Although the holiday season is a wonderful time, it is also a busy time. Presents to wrap, candy to make, snow to shovel, parties to attend . . . it leaves little time for the tedious little tasks associated with cooking. Fortunately, I have a few favorite shortcuts to share with you, just in time for Christmas.

Ingredient shortcuts
1. Melissa's Fresh Peeled Garlic - just as convenient as the garlic in jars, but much fresher.
2. Kraft "Grate It Fresh" Parmesan Cheese - the grater is part of the container.
Sure, I could use my microplane to grate Parmesan, but then I'd have to wash it. And it's usually covered in lemon or orange zest anyway. I'm sure that most foodies will scoff at the Kraft Parmesan, but honestly, I'm grateful that our small town grocery store had Parmesan that you can grate yourself, even if it is Kraft.
3. Frozen chopped onions - they don't make me cry.

Prep shortcuts/handy gadgets
1.Silpat - cookie sheet and cake pan liners - prevent sticking without adding fat.
2.Parchment paper - the next best thing to a Silpat. Or maybe it's better than a Silpat, because you can throw it in the trash instead of the sink.
3. Microplane grater - does AMAZING work zesting citrus fruits and grating cheese, chocolate, etc. Seriously, you have to see it to believe it.
4. Ziplock Zip'n Steam bags - steams vegetables perfectly and quickly - and creates no extra dishes to wash! The package includes directions for all kinds of recipes. Double shortcut if you use pre-washed and cut vegetables from your grocery store (not the aforementioned small town grocery store . . . mine came from the nearest HyVee . . . 30 miles from here).
Merry Christmas. May you use your newfound free time to sip hot chocolate in front of a fireplace.

Monday, December 17, 2007

Girl food

Husbands are great. Really, they are . . . or at least mine is! He's a meat and potatoes guy, which is okay. But sometimes I need a break from the meat and potatoes. So . . . when he's at a meeting or on a hunting trip, I make "girl food" - things he won't eat. Two things that (apparently, according to Ken) fall into this category are spinach dip and grits. Tonight, I ate a Panera Orchard Harvest salad and made myself an individual spinach dip. I think I got my full five servings of fruit and veggies today! When I make individual spinach dip, I try to go light on the cheese. Because I was out of sour cream, tonight's version was something like this: 1 carton of creamed spinach, 1/2 cup shredded mozzarella, a little freshly grated Parmesan, a pinch of garlic salt, and a dollop of Miracle Whip, baked at 375 for 25 minutes. Spinach dip (see full recipe in a previous post) an easy recipe to adapt - as long as you have creamed spinach and mozzarella cheese. Sometimes I add Italian seasoning. Sometimes rosemary or a different blend of cheeses. Artichokes, sun-dried tomatoes, jalapeƱos or crab meat (if you like jalapeƱos or crab meat, which I don't) . . . so many possibilities!

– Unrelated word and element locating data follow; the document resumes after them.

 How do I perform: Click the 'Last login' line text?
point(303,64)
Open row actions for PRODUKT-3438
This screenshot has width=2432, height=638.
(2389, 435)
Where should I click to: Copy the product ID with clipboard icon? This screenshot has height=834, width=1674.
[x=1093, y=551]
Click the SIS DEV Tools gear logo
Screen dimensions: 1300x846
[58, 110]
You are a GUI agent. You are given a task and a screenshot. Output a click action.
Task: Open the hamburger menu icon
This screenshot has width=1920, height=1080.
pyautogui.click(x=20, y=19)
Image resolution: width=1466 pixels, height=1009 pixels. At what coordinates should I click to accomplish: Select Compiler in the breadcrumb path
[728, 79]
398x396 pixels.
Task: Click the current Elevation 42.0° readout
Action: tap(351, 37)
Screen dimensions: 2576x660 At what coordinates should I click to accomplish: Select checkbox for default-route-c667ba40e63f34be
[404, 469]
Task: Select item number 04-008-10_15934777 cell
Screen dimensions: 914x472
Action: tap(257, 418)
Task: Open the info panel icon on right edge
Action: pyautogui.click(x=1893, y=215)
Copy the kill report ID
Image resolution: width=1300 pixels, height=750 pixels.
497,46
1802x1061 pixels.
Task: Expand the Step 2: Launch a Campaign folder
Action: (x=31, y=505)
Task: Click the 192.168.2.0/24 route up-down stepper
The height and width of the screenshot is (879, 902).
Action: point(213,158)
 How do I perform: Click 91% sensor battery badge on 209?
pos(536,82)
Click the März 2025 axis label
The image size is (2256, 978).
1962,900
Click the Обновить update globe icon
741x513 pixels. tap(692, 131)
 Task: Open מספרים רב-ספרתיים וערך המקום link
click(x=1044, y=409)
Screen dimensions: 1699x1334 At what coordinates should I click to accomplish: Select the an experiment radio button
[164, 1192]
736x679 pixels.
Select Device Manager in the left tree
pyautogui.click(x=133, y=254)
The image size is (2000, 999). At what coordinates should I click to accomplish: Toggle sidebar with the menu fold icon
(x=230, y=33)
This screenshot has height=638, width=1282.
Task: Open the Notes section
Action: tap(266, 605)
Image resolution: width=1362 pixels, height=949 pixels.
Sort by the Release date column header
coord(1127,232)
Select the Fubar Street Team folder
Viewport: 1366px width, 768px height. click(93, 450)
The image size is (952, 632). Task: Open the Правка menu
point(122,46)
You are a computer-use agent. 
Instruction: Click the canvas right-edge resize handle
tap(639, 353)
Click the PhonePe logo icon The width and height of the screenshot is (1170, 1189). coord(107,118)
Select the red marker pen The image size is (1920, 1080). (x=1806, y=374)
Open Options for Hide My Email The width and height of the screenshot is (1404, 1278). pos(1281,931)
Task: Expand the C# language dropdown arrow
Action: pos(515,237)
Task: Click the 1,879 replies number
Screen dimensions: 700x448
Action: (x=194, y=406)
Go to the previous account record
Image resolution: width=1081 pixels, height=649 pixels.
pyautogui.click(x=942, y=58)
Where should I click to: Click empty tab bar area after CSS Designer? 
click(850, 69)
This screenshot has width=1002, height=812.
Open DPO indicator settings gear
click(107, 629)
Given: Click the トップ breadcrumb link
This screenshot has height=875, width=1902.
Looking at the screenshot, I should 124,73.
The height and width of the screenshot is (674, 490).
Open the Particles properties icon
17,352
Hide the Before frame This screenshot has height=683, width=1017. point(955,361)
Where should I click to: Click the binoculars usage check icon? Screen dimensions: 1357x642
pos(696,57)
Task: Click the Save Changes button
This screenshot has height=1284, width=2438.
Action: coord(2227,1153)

Another favorite "girl food" of mine is cheese grits. This is an "Ultimate Quick & Easy" recipe from Southern Living:

Quick Double-Cheese Grits
6 cups water
1/2 tsp. salt
1 1/2 cups uncooked quick-cooking grits
1 cup shredded Cheddar cheese (sharp or extra sharp)
1 cup shredded Monterey Jack cheese
2 tbsp. butter
salt and pepper to taste (start with 1/2 tsp of each)

Cook grits according to directions on package (usually this involves boiling the water, adding salt, then gradually adding the grits, stirring often, until thickened). Remove from heat; add cheeses and butter. Stir until blended. Stir in salt and pepper. Serve immediately. Makes 8 servings.

Note: grits keep reasonably well in the refrigerator; you might need to add some water when you reheat them. A friend of mine says she fries leftover cheese grits. I don't know if she breads them or fries them as is, but either way, I bet they're good!

Sunday, December 16, 2007

Meg's Sweet Dreams Party

Friends, family and food . . . all three were present at the Sweet Dreams party I hosted for Megan on Friday night. But there is more to this story. Here goes: My mom has great friends, really, really great friends. Amongst this group of friends, they have a special wedding tradition. On the eve of the wedding of a daughter (of one of said friends), they hold a little gathering. Usually there is lingerie involved, and laughter. And always good food.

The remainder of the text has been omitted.